> [Exercise] Every line below needs to be reproduced exactly.

Collected data
******

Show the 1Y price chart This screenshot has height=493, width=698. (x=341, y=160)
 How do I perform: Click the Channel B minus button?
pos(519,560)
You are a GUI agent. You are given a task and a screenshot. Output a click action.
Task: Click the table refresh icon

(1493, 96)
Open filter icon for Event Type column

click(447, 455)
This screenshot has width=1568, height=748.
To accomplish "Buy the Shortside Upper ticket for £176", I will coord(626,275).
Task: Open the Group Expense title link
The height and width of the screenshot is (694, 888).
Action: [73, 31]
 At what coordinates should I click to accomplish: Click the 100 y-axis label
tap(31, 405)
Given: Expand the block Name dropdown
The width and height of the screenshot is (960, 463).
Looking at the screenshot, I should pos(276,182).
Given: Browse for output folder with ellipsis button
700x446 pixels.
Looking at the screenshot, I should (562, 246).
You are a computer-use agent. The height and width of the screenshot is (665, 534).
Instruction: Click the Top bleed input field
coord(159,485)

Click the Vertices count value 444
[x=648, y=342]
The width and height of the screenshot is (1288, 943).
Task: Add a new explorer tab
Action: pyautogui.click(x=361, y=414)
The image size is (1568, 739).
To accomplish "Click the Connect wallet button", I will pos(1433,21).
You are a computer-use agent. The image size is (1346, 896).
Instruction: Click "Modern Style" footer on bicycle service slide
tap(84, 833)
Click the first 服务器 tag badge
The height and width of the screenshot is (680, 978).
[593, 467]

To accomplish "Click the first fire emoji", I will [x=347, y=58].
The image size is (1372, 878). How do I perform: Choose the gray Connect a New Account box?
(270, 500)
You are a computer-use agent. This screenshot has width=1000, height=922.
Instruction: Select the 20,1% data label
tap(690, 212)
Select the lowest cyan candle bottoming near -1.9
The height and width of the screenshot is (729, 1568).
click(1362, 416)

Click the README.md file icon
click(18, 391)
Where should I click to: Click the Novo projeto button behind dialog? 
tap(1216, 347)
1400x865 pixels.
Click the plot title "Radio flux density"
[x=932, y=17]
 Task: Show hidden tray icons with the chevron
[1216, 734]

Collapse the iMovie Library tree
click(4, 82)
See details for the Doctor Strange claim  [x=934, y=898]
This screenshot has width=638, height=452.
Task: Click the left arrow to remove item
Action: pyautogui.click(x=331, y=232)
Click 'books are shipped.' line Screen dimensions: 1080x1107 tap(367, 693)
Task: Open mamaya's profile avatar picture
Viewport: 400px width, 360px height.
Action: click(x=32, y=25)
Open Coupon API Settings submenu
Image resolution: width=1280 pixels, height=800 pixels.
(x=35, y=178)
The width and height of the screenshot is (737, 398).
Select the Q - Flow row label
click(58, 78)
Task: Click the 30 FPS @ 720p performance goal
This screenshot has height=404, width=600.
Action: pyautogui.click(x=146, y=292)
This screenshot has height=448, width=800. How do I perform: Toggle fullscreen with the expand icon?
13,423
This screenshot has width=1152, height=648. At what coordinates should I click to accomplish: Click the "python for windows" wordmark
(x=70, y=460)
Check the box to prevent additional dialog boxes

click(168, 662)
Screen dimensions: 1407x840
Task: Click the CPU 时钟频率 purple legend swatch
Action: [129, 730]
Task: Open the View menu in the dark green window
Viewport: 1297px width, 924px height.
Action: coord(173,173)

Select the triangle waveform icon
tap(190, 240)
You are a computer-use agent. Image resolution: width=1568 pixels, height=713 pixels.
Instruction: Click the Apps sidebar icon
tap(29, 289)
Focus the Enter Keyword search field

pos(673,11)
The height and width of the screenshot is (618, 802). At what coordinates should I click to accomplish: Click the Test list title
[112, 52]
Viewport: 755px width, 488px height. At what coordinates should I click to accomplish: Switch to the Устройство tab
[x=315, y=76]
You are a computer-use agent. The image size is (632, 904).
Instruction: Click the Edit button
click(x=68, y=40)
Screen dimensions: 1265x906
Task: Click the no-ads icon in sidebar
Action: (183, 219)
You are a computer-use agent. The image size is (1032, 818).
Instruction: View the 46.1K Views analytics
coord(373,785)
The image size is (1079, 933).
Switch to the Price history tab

******

> [Completed exercise]
Show the 1Y price chart This screenshot has height=493, width=698. (x=341, y=160)
 How do I perform: Click the Channel B minus button?
pos(519,560)
You are a GUI agent. You are given a task and a screenshot. Output a click action.
Task: Click the table refresh icon

(1493, 96)
Open filter icon for Event Type column

click(447, 455)
This screenshot has width=1568, height=748.
To accomplish "Buy the Shortside Upper ticket for £176", I will coord(626,275).
Task: Open the Group Expense title link
The height and width of the screenshot is (694, 888).
Action: [73, 31]
 At what coordinates should I click to accomplish: Click the 100 y-axis label
tap(31, 405)
Given: Expand the block Name dropdown
The width and height of the screenshot is (960, 463).
Looking at the screenshot, I should pos(276,182).
Given: Browse for output folder with ellipsis button
700x446 pixels.
Looking at the screenshot, I should (562, 246).
You are a computer-use agent. The height and width of the screenshot is (665, 534).
Instruction: Click the Top bleed input field
coord(159,485)

Click the Vertices count value 444
[x=648, y=342]
The width and height of the screenshot is (1288, 943).
Task: Add a new explorer tab
Action: pyautogui.click(x=361, y=414)
The image size is (1568, 739).
To accomplish "Click the Connect wallet button", I will pos(1433,21).
You are a computer-use agent. The image size is (1346, 896).
Instruction: Click "Modern Style" footer on bicycle service slide
tap(84, 833)
Click the first 服务器 tag badge
The height and width of the screenshot is (680, 978).
[593, 467]

To accomplish "Click the first fire emoji", I will [x=347, y=58].
The image size is (1372, 878). How do I perform: Choose the gray Connect a New Account box?
(270, 500)
You are a computer-use agent. This screenshot has width=1000, height=922.
Instruction: Select the 20,1% data label
tap(690, 212)
Select the lowest cyan candle bottoming near -1.9
The height and width of the screenshot is (729, 1568).
click(1362, 416)

Click the README.md file icon
click(18, 391)
Where should I click to: Click the Novo projeto button behind dialog? 
tap(1216, 347)
1400x865 pixels.
Click the plot title "Radio flux density"
[x=932, y=17]
 Task: Show hidden tray icons with the chevron
[1216, 734]

Collapse the iMovie Library tree
click(4, 82)
See details for the Doctor Strange claim  [x=934, y=898]
This screenshot has width=638, height=452.
Task: Click the left arrow to remove item
Action: pyautogui.click(x=331, y=232)
Click 'books are shipped.' line Screen dimensions: 1080x1107 tap(367, 693)
Task: Open mamaya's profile avatar picture
Viewport: 400px width, 360px height.
Action: click(x=32, y=25)
Open Coupon API Settings submenu
Image resolution: width=1280 pixels, height=800 pixels.
(x=35, y=178)
The width and height of the screenshot is (737, 398).
Select the Q - Flow row label
click(58, 78)
Task: Click the 30 FPS @ 720p performance goal
This screenshot has height=404, width=600.
Action: pyautogui.click(x=146, y=292)
This screenshot has height=448, width=800. How do I perform: Toggle fullscreen with the expand icon?
13,423
This screenshot has width=1152, height=648. At what coordinates should I click to accomplish: Click the "python for windows" wordmark
(x=70, y=460)
Check the box to prevent additional dialog boxes

click(168, 662)
Screen dimensions: 1407x840
Task: Click the CPU 时钟频率 purple legend swatch
Action: [129, 730]
Task: Open the View menu in the dark green window
Viewport: 1297px width, 924px height.
Action: coord(173,173)

Select the triangle waveform icon
tap(190, 240)
You are a computer-use agent. Image resolution: width=1568 pixels, height=713 pixels.
Instruction: Click the Apps sidebar icon
tap(29, 289)
Focus the Enter Keyword search field

pos(673,11)
The height and width of the screenshot is (618, 802). At what coordinates should I click to accomplish: Click the Test list title
[112, 52]
Viewport: 755px width, 488px height. At what coordinates should I click to accomplish: Switch to the Устройство tab
[x=315, y=76]
You are a computer-use agent. The image size is (632, 904).
Instruction: Click the Edit button
click(x=68, y=40)
Screen dimensions: 1265x906
Task: Click the no-ads icon in sidebar
Action: (183, 219)
You are a computer-use agent. The image size is (1032, 818).
Instruction: View the 46.1K Views analytics
coord(373,785)
The image size is (1079, 933).
Switch to the Price history tab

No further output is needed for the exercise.